=== Data under study ===
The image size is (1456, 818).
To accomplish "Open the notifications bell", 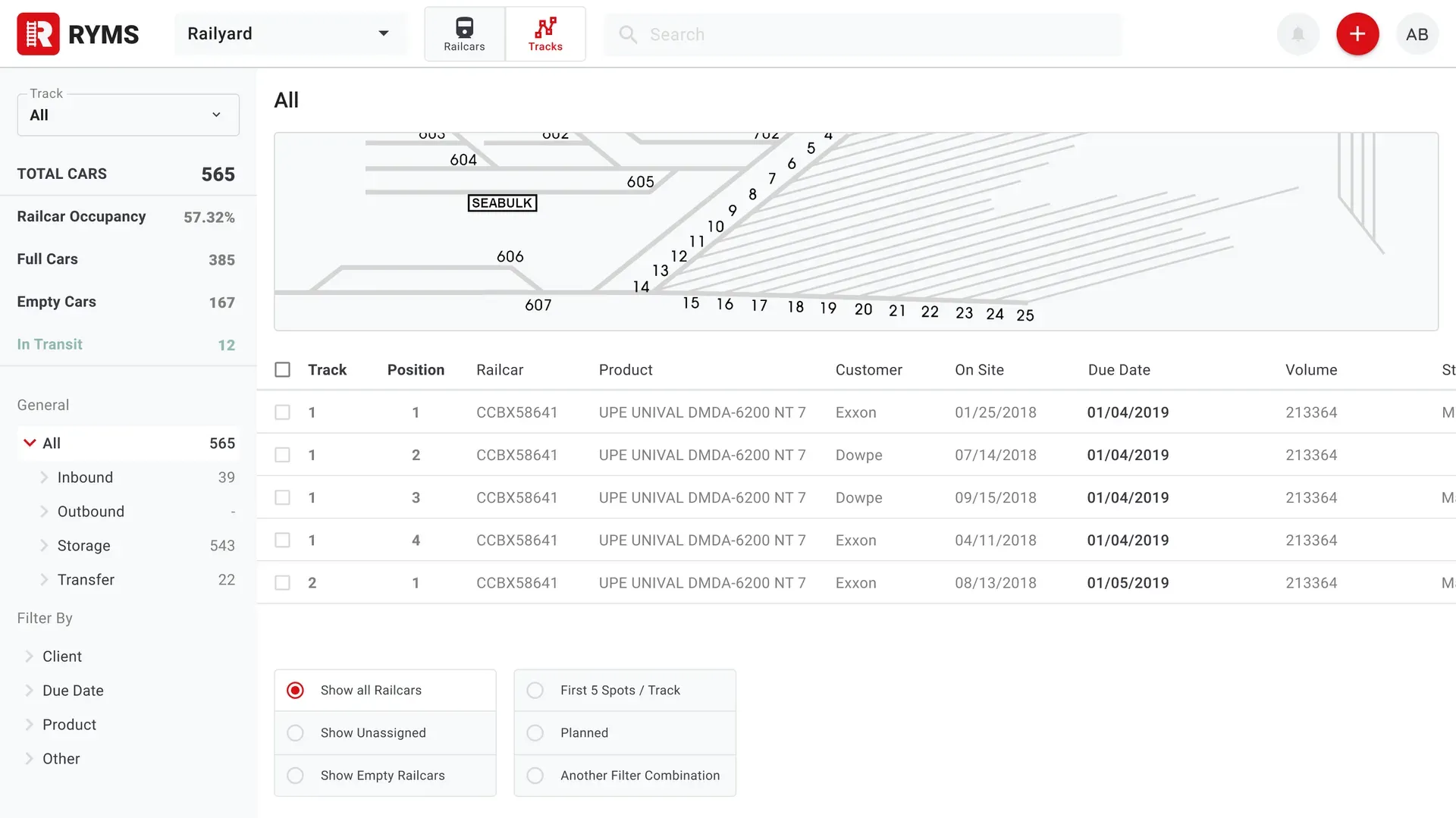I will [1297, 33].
===
=== Data under study ===
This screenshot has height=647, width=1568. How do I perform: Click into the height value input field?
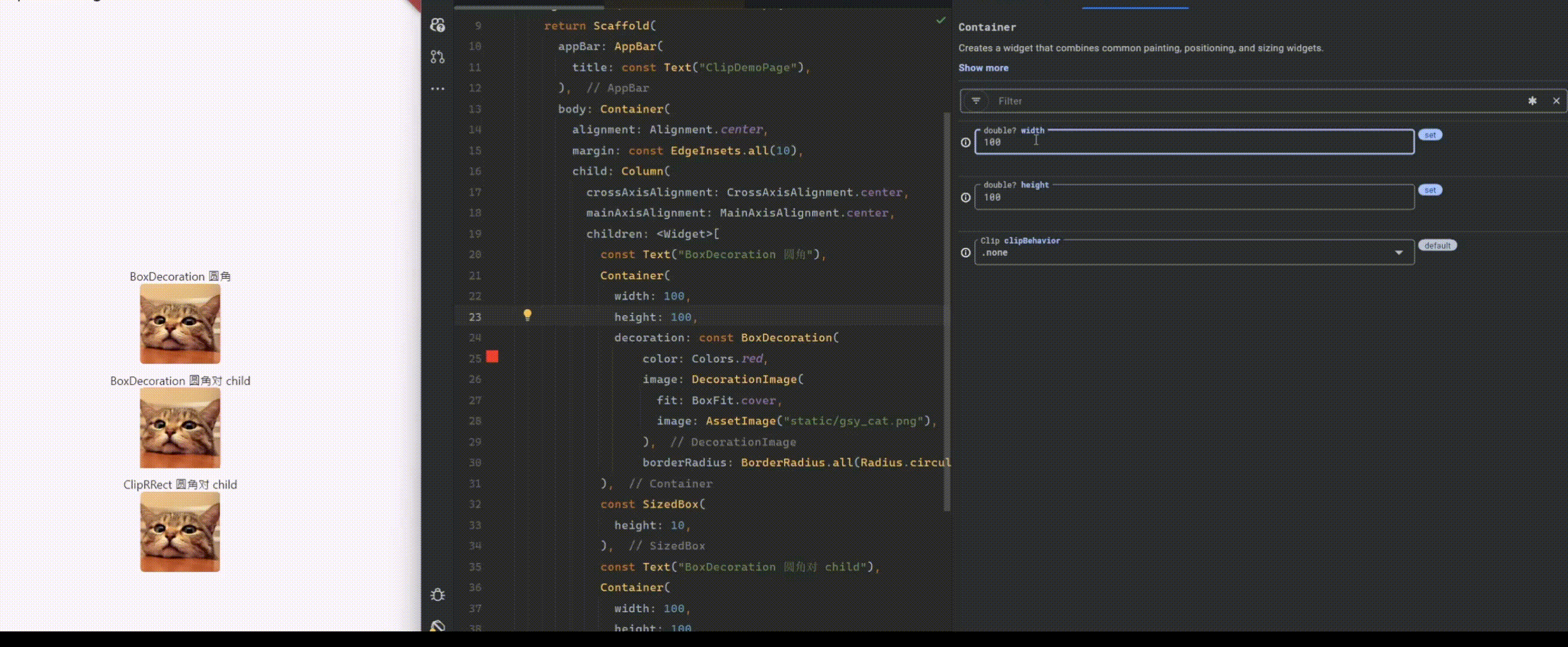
===
=== Data under study ===
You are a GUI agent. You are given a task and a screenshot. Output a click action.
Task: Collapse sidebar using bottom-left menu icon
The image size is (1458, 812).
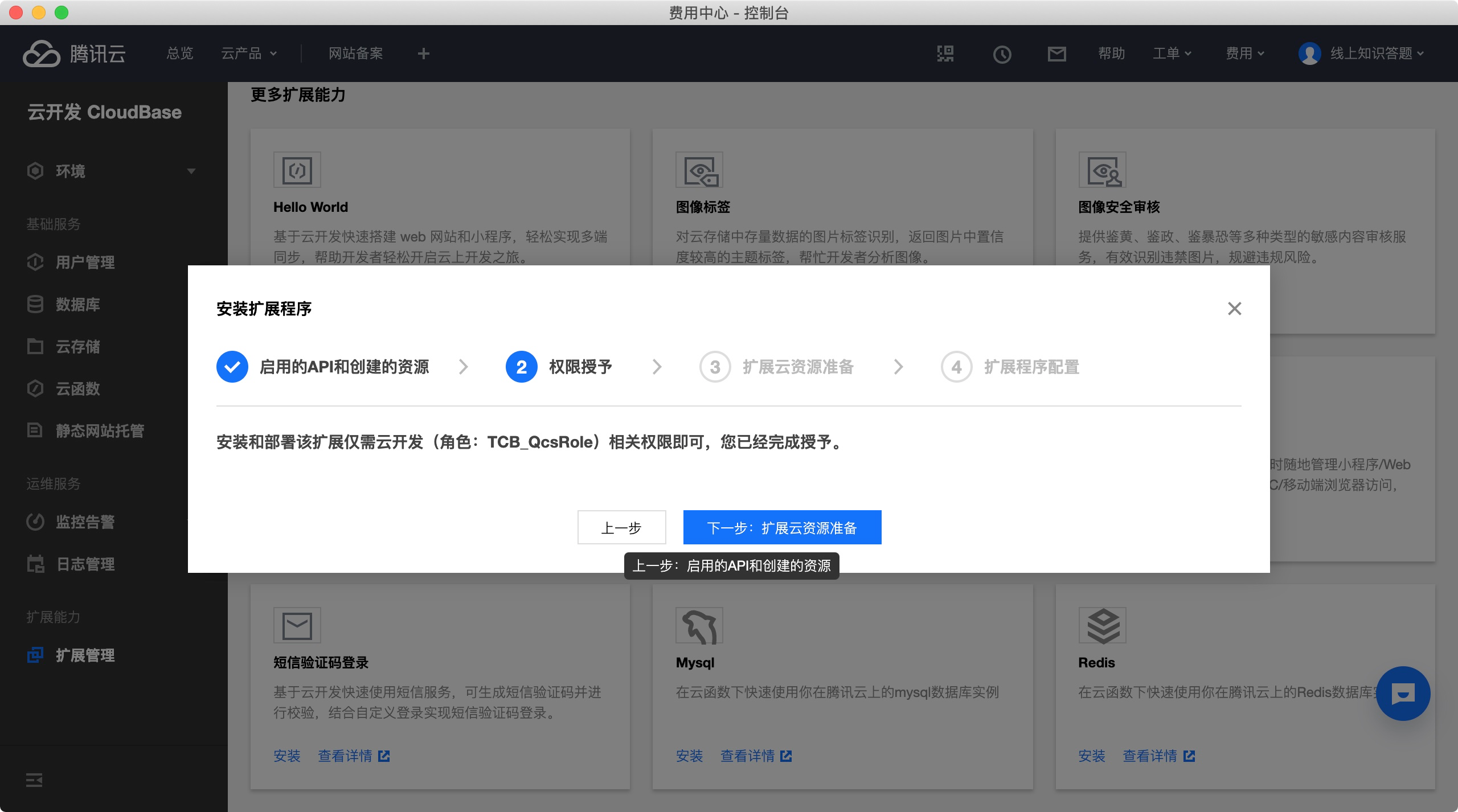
===
• Exercise:
Scan the records above. Return every line with "screenshot" in it.

• Answer to this task:
This screenshot has height=647, width=1568. How do I perform: Click into the height value input field?
You are a GUI agent. You are given a task and a screenshot. Output a click action.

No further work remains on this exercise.